Amore Mio ou l’insolence d’aimer de Guillaume Gouix

27 January 2023 | PAR Jane Sebbar

Vous est-il déjà arrivé d’avoir envie de dire merde à tout le monde, et de fuir votre vie le plus loin possible ? Amore Mio, le premier film de Guillaume Gouix, qui sort en salle le 1er février, vous donne l’opportunité d’explorer l’insolence qu’on réprime d’habitude, mais qu’on rêve tous de faire sortir de nous, ne serait-ce que l’espace d’un instant.

Ses cheveux sont roses fluo. Des tatouages pigmentent ses bras nus. Elle porte un t-shirt débraillé. Lola danse au soleil. Raphaël la filme avec son portable. « I follow your light ». Suzanna de Coming Soon à fond sur les enceintes. Ici, on vit d’amour et d’eau fraiche. On rit. On danse. On s’embrasse. Mais la musique s’arrête. Et l’instant lumineux n’est plus qu’un souvenir stocké sur un téléphone portable. 

« L’amour ça devrait partir avec les gens. 

– Je sais pas, c’est peut-être sublime si ça reste. »

Raphaël est mort. C’est fini. Et pourtant Lola continue de l’aimer. Se débattre avec les sept étapes inexorables du deuil. Continuer à aimer les gens qu’on aime, malgré les évènements inattendus, malgré les accidents malheureux, malgré les aléas de la vie. C’est de cela que parle Amore Mio. 

« Des gens qui chient sur le bureau du patron » (Guillaume Gouix) 

L’anticonformisme des personnages transparait tout au long du film qui se révèle être un road trip improvisé. A commencer par Lola. Elle refuse d’endosser le rôle conventionnel de la femme endeuillée. Elle refuse d’assister à l’enterrement de son mari. Elle préfère s’enfuir avec sa soeur Margaux à qui elle ne parle plus depuis des années. 

L’habitacle de la voiture devient un laboratoire d’expérimentation où chacun se retrouve coincé avec ses propres démons et doit réapprendre à connaitre ses compagnons de voyage. 
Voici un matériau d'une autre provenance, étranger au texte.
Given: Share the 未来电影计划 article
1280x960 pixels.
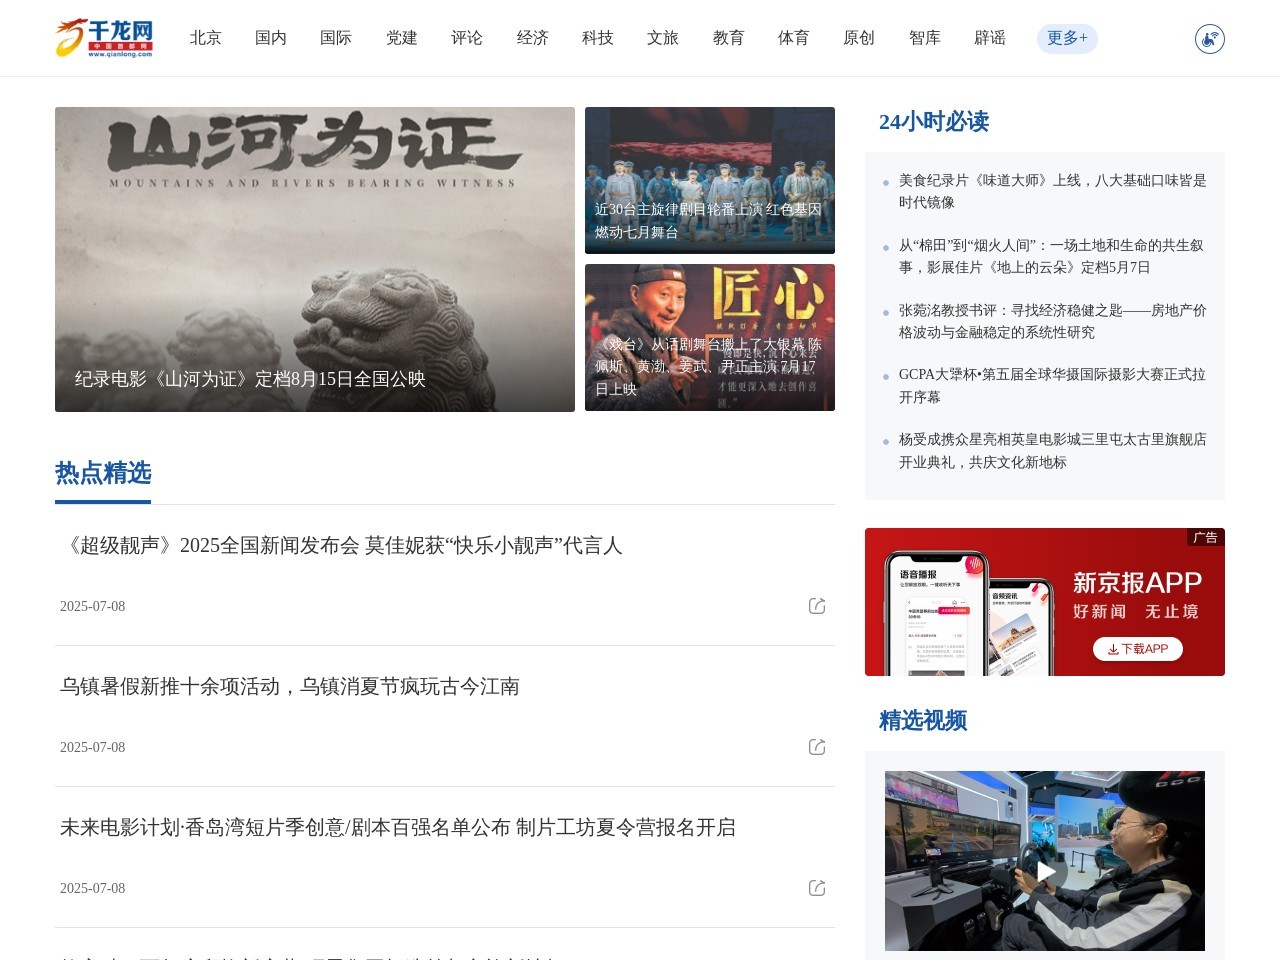Looking at the screenshot, I should [x=817, y=887].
On a la chauffeuse attitrée : la mystérieuse Margaux, campée par la magnifique Elodie Bouchez qui surprend par toute la froideur et le sarcasme qu’elle est capable d’injecter dans son jeu. On a l’électron libre revendiqué : l’insolente Lola, interprétée par Alysson Paradis qui transperce l’écran. On a enfin le passager de la banquette arrière : le silencieux Gaspard, l’enfant qu’on oublie parfois, que le jeune Viggo Ferreira-Redier réussit à incarner avec une justesse déconcertante. 

L’insolence

Faire un film insolent, telle est l’ambition de Guillaume Gouix, qu’on avait l’habitude de voir à l’écran mais qui, cette fois, a décidé de passer de l’autre côté de la caméra. On peut dire que c’est réussi. On se baigne dans un lac interdit au public. On se met à poil au milieu d’un supermarché. On mange des cochonneries à longueur de journée. On compare la longueur du sexe de Gaspard à celui de son père. On dit des gros mots partout et tout le temps. L’insolence du geste-même de ne pas faire ce que l’on attend de nous structure le film. 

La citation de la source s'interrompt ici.